Copy out, word for word, everything from the line containing "Find the location" down to the end of the records. Leave the pictures out.

-- START RECORDS SUPPLIED --

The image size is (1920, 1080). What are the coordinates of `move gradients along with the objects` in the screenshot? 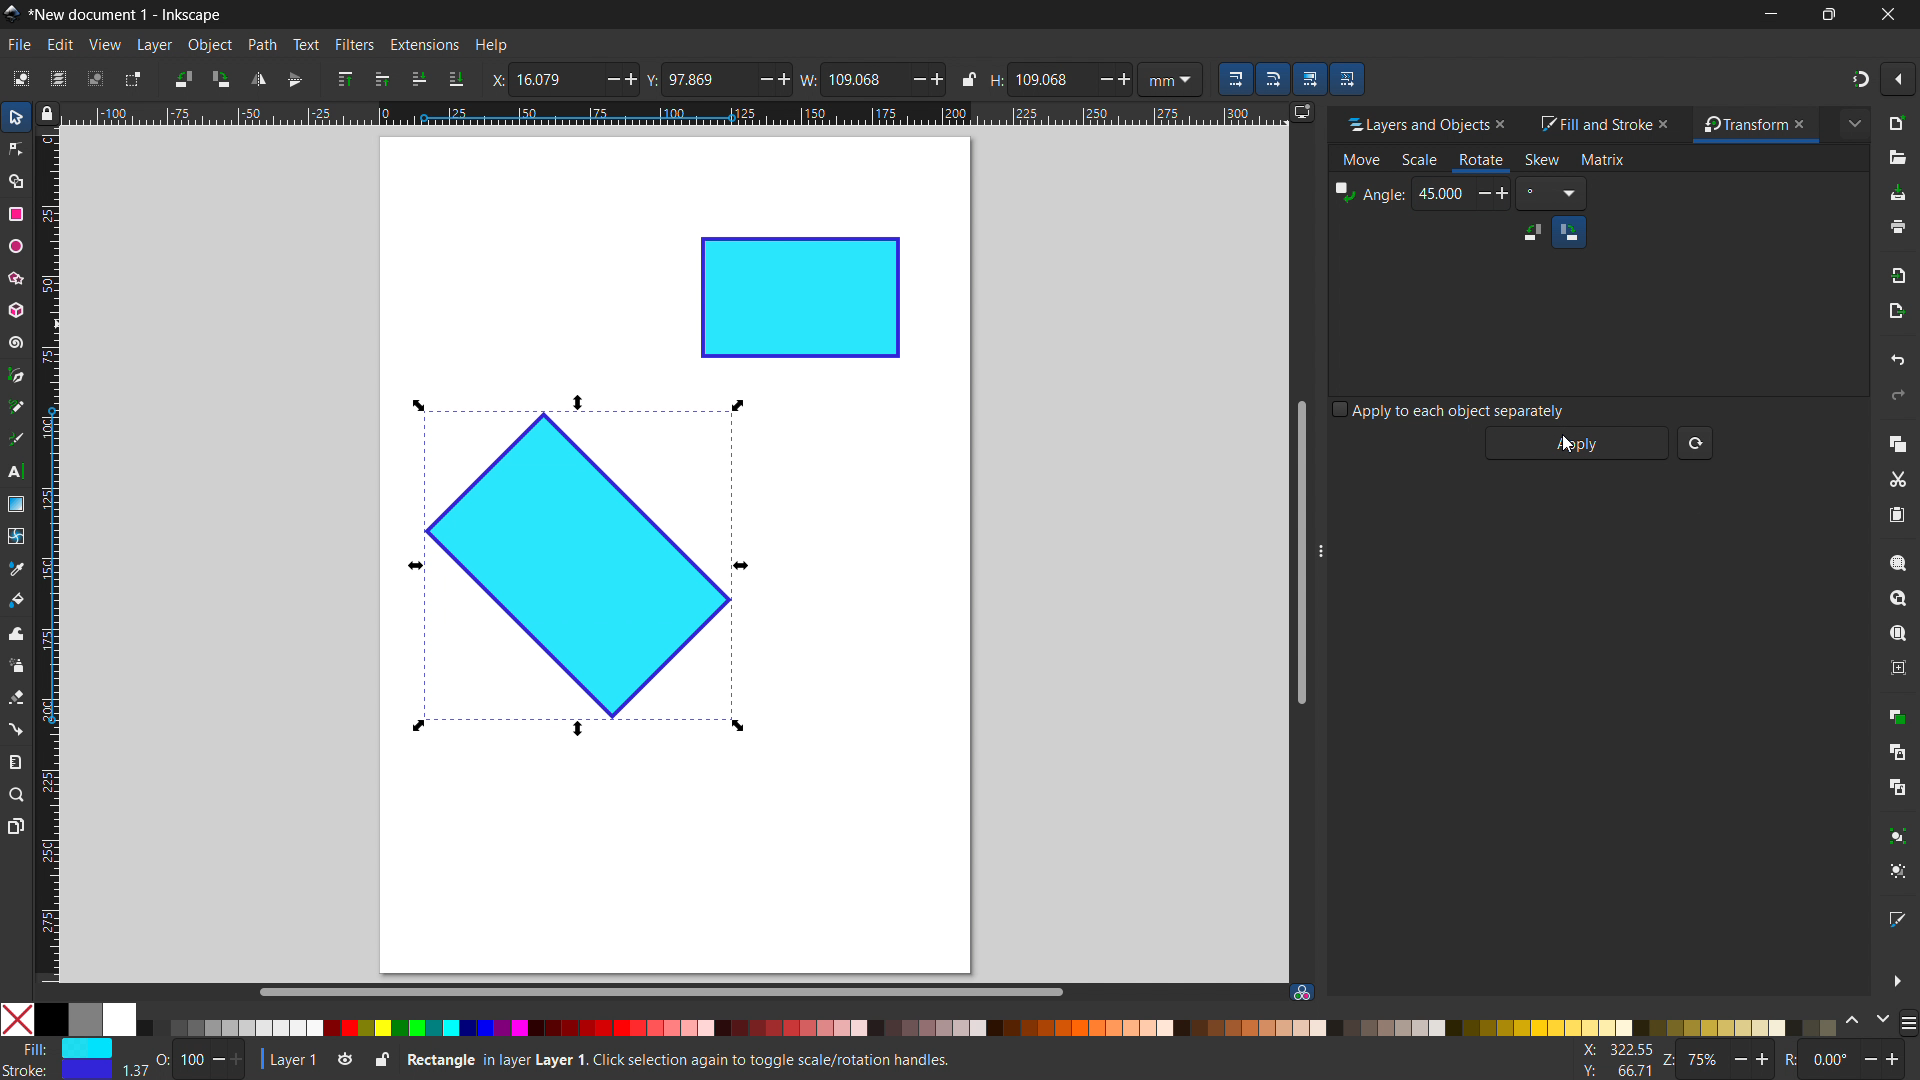 It's located at (1309, 79).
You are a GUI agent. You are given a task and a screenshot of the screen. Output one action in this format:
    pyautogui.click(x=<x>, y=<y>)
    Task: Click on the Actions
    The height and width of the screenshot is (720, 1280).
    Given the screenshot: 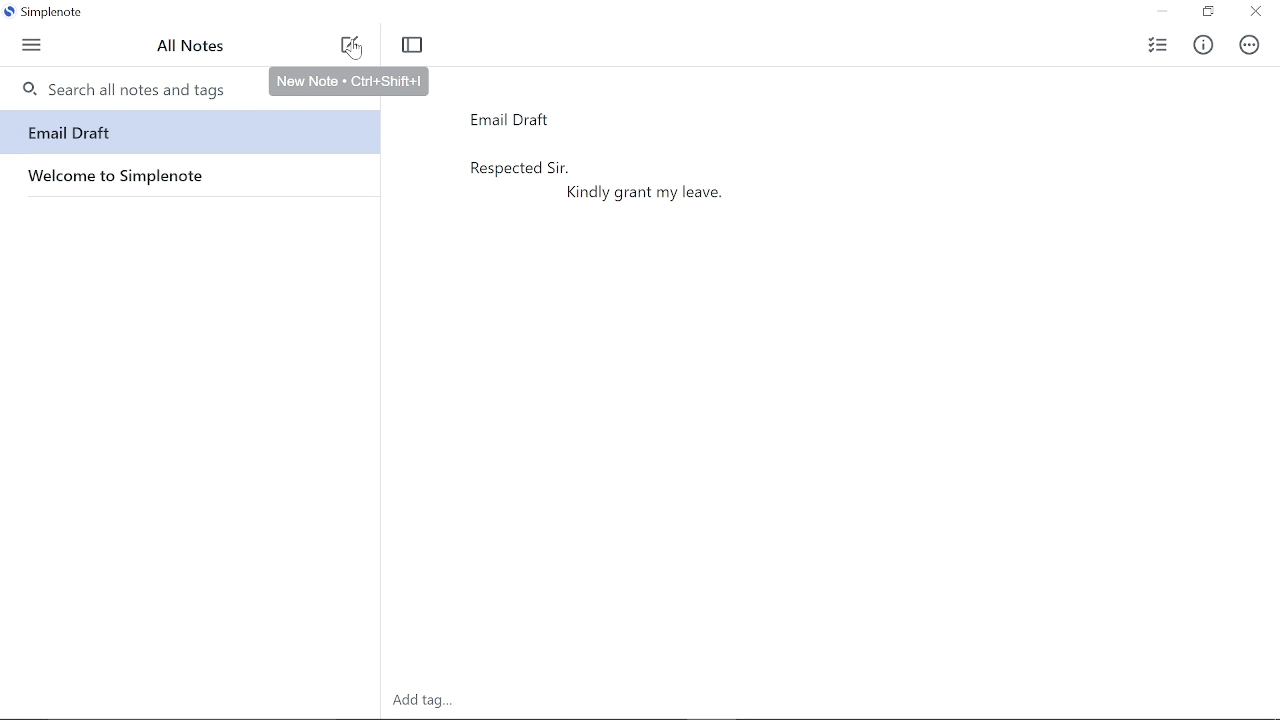 What is the action you would take?
    pyautogui.click(x=1250, y=46)
    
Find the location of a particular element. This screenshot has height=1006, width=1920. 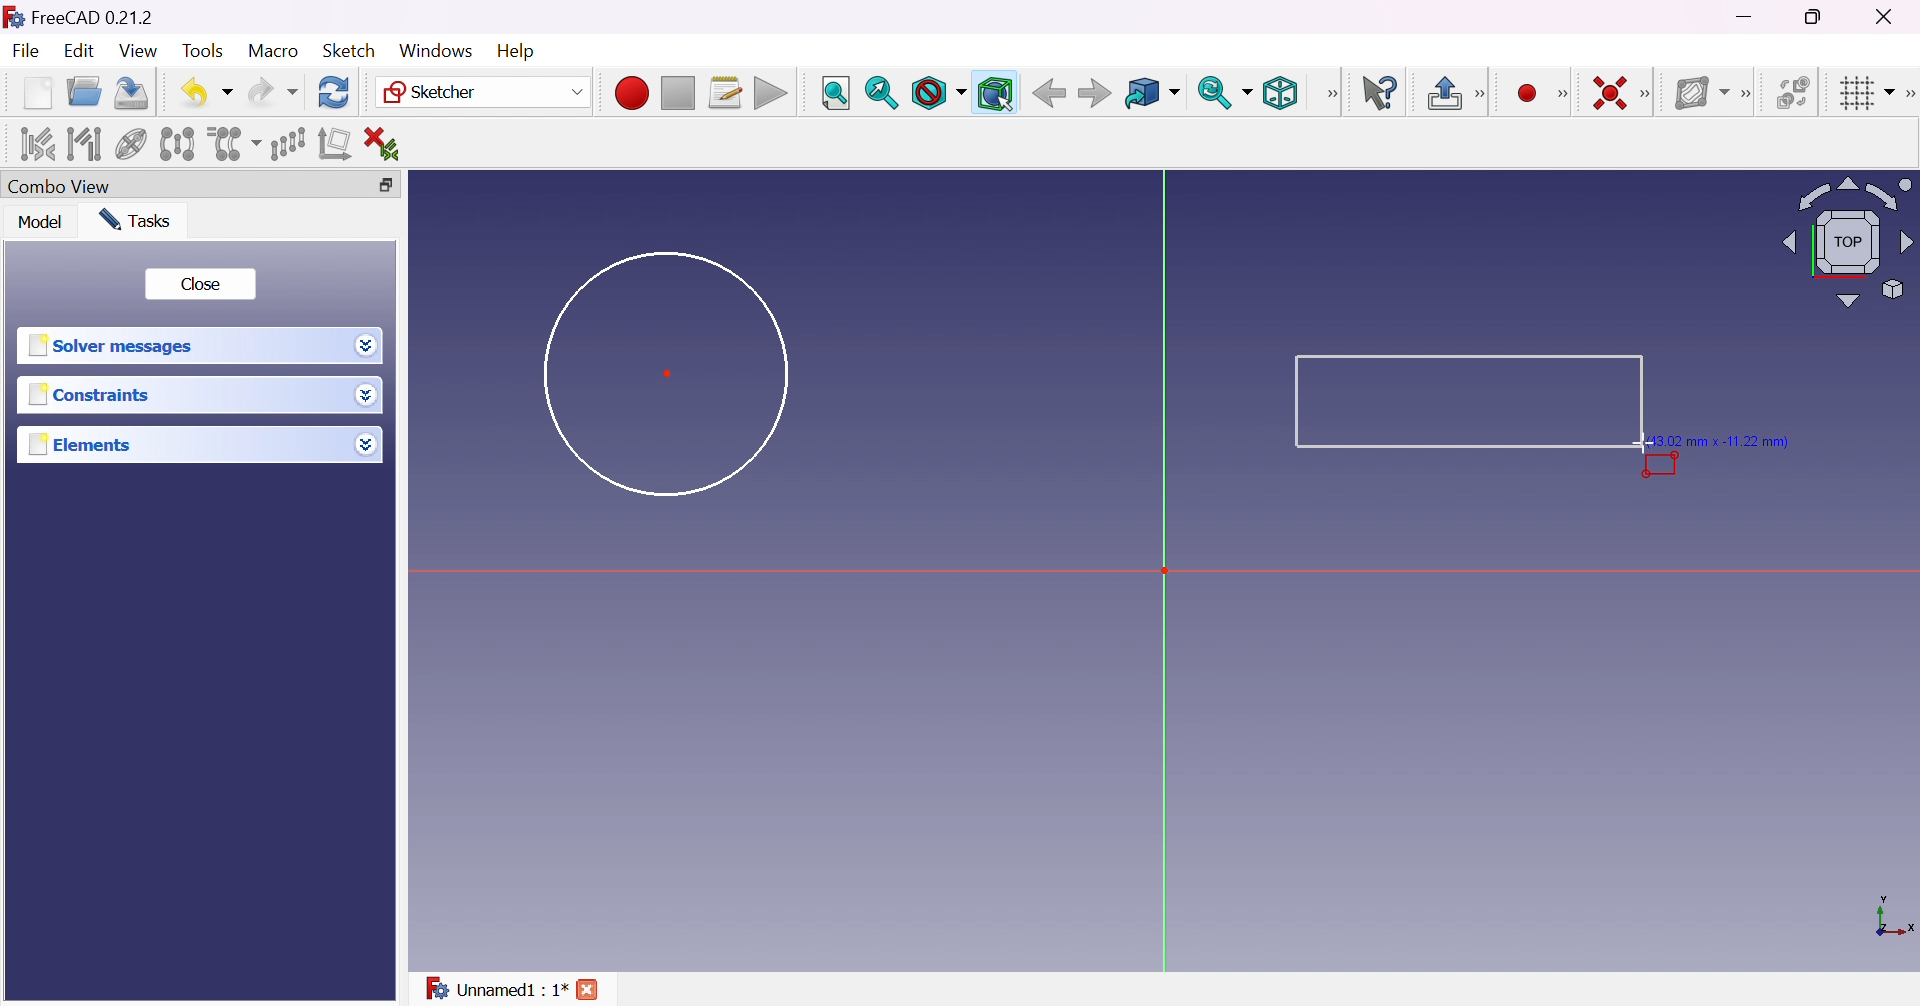

Leave sketch is located at coordinates (1456, 93).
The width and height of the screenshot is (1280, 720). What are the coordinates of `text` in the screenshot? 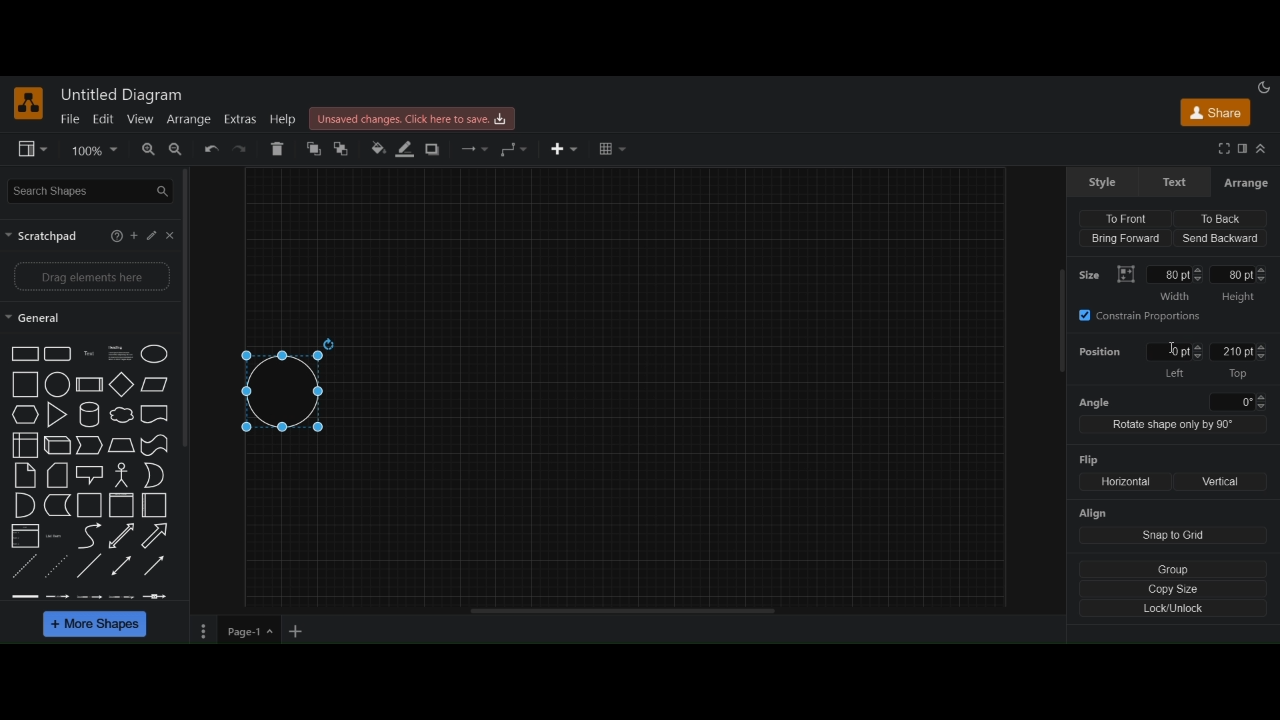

-- END RECORDS SUPPLIED --

_FULL RESPONSE_.
Find the location of a particular element. This screenshot has height=1006, width=1920. 

Leave sketch is located at coordinates (1456, 93).
The width and height of the screenshot is (1280, 720). What are the coordinates of `text` in the screenshot? 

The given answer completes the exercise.